--- start Text to read ---

# Magle International Music Forums



## hawk (Oct 1, 2007)

Wondering who is a member of http://www.magle.dk/music-forums/

Those of you who are members of that forum do you use the same username? Just curious....If you don't know about MIMF it is the sister site to TC...


----------



## Weston (Jul 11, 2008)

Wow! It has a progressive rock sub-forum. I'd probably enjoy that, but I have to watch my time. I must work too. One is enough for me, though judging by our avatars, this one has gone to the dogs. :tiphat: 

This is a good place to thank again our host for providing these forums. What a selfless service! I hope he gets some enjoyment or gratification out of it too.


----------



## samurai (Apr 22, 2011)

hawk said:


> Wondering who is a member of http://www.magle.dk/music-forums/
> 
> Those of you who are members of that forum do you use the same username? Just curious....If you don't know about MIMF it is the sister site to TC...



Hawk, I am a member of MIMF under a different user name.


----------



## Krummhorn (Feb 18, 2007)

I am a member of both ... (D'oh) ... same username, same hat.

Just to clarify ... anyone can be a member of both forums and have the same user registration info.



Weston said:


> This is a good place to thank again our host for providing these forums. What a selfless service! I hope he gets some enjoyment or gratification out of it too.


Thank you for that, Weston :tiphat:

Frederik does get great pleasure out of providing these two forums for the discussion of music. Next to his wife and daughter, and his music, these forums are his pride and joy.


----------



## EddieRUKiddingVarese (Jan 8, 2013)

Not a member but might look at it now - and spread the soya sauce around.........

--- end Text to read ---

__Prompt A__
Extract every line of the records below that contains the string "オンコールなし". Matching is case-sensitive.
__Prompt B__
Write the next part of the forum thread about the Magle music forums, starting after its final post.

--- start Material ---

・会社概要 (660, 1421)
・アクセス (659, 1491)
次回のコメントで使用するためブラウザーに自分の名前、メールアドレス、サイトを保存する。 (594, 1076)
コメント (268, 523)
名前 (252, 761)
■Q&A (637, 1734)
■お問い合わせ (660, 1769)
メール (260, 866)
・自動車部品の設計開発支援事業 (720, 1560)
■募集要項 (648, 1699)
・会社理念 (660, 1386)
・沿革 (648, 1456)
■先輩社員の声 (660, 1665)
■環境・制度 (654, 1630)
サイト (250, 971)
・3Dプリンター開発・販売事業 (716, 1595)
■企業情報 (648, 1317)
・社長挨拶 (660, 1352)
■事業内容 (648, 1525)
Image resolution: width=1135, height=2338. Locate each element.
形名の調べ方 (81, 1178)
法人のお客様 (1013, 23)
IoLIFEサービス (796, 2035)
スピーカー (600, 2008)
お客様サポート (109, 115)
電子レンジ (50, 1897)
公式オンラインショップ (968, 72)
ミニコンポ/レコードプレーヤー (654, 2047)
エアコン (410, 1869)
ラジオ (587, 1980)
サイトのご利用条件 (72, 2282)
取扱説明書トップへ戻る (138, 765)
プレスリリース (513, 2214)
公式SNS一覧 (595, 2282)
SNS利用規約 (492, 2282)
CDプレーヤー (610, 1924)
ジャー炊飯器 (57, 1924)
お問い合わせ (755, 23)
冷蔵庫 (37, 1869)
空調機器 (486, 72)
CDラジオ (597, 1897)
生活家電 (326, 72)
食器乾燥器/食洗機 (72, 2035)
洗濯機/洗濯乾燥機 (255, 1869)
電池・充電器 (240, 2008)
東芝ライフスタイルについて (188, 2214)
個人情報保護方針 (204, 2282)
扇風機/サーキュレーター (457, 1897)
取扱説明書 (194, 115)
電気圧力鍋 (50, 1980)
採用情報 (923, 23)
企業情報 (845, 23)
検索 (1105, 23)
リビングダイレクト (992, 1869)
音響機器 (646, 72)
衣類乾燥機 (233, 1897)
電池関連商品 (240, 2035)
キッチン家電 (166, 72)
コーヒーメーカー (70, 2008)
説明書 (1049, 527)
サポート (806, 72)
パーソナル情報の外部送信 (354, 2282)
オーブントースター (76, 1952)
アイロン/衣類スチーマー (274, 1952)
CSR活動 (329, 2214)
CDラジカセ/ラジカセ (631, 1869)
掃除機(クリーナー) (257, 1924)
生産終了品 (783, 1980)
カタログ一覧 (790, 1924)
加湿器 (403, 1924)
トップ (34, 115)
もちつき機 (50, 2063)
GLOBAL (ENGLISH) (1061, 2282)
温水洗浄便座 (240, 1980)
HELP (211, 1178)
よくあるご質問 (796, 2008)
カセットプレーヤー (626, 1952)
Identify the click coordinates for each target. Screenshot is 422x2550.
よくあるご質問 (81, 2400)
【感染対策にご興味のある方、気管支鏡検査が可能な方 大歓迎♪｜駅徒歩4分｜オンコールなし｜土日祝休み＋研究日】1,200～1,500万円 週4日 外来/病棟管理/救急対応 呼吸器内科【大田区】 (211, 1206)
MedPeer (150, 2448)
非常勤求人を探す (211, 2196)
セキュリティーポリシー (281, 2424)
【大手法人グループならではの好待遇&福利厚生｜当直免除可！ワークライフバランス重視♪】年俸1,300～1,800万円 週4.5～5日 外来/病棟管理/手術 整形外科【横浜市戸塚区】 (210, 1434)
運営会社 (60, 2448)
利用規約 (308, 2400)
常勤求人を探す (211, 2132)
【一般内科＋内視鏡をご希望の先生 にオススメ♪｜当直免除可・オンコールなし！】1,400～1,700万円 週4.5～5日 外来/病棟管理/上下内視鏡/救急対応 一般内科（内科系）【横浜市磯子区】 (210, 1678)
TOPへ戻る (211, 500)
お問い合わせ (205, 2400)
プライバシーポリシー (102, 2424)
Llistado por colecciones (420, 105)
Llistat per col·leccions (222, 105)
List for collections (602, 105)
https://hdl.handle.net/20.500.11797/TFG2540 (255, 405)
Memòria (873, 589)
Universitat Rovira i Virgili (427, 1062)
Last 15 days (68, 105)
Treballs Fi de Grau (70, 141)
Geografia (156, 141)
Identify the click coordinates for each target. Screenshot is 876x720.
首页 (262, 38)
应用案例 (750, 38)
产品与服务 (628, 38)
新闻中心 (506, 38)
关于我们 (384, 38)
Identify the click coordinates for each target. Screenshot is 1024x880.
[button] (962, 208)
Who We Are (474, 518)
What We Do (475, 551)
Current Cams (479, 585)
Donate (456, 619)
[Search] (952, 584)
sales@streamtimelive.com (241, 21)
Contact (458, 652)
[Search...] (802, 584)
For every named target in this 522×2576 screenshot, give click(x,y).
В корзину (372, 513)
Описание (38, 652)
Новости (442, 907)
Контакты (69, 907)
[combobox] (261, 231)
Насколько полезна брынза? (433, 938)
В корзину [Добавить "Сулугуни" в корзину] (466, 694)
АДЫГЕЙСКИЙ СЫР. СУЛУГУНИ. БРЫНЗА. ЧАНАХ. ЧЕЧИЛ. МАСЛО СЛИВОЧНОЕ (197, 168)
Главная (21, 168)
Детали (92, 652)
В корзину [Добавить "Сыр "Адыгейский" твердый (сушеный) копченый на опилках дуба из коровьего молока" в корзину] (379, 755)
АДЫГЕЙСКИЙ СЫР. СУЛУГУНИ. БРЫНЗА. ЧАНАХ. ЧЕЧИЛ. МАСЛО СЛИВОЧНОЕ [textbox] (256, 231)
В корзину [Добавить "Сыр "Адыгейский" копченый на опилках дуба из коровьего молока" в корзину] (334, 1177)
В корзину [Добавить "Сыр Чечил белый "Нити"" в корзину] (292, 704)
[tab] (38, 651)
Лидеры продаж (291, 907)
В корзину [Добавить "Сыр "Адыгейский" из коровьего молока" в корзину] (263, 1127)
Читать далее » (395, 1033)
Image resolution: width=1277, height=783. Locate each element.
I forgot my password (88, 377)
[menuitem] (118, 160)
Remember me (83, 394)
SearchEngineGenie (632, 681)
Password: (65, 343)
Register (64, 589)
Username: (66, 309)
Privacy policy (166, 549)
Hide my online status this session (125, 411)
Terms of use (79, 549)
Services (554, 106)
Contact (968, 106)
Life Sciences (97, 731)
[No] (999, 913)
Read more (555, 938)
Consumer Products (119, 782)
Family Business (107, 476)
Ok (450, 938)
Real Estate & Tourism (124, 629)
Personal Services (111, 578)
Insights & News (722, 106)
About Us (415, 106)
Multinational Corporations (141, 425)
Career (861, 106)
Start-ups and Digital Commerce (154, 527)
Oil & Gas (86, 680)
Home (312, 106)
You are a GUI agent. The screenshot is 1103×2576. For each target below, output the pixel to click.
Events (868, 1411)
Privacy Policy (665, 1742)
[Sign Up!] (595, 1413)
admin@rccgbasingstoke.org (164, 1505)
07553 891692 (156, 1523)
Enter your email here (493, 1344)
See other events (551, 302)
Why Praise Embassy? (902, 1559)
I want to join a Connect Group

--- end Material ---

__Response A__
【感染対策にご興味のある方、気管支鏡検査が可能な方 大歓迎♪｜駅徒歩4分｜オンコールなし｜土日祝休み＋研究日】1,200～1,500万円 週4日 外来/病棟管理/救急対応 呼吸器内科【大田区】 (211, 1206)
【一般内科＋内視鏡をご希望の先生 にオススメ♪｜当直免除可・オンコールなし！】1,400～1,700万円 週4.5～5日 外来/病棟管理/上下内視鏡/救急対応 一般内科（内科系）【横浜市磯子区】 (210, 1678)

__Response B__
----------



## EddieRUKiddingVarese (Jan 8, 2013)

EddieRUKiddingVarese said:


> Not a member but might look at it now - and spread the soya sauce around.........


now a member as EddieRUKiddingVare, shortened as my name was toooooo long


----------



## clavichorder (May 2, 2011)

Didn't know it existed...Magle is the man!


----------



## MaestroViolinist (May 22, 2012)

Meh, never bothered joining... But I might.


----------



## Art Rock (Nov 28, 2009)

Hung out there before I came here, have not been back in the past 1-2 years. Post frequency was (is?) orders of magnitudes lower than here.


----------



## Krummhorn (Feb 18, 2007)

Art Rock said:


> . . . Post frequency was (is?) orders of magnitudes lower than here.


No question about that, Art Rock ... might be because of the many classes of music genre there, where TC is devoted mainly to Classical music.

It would be interesting to compare the statistics though ... <note to myself>


----------



## EddieRUKiddingVarese (Jan 8, 2013)

Your right, jees they don't like Edgard Varese very much I can tell you and Soya sauce even less so............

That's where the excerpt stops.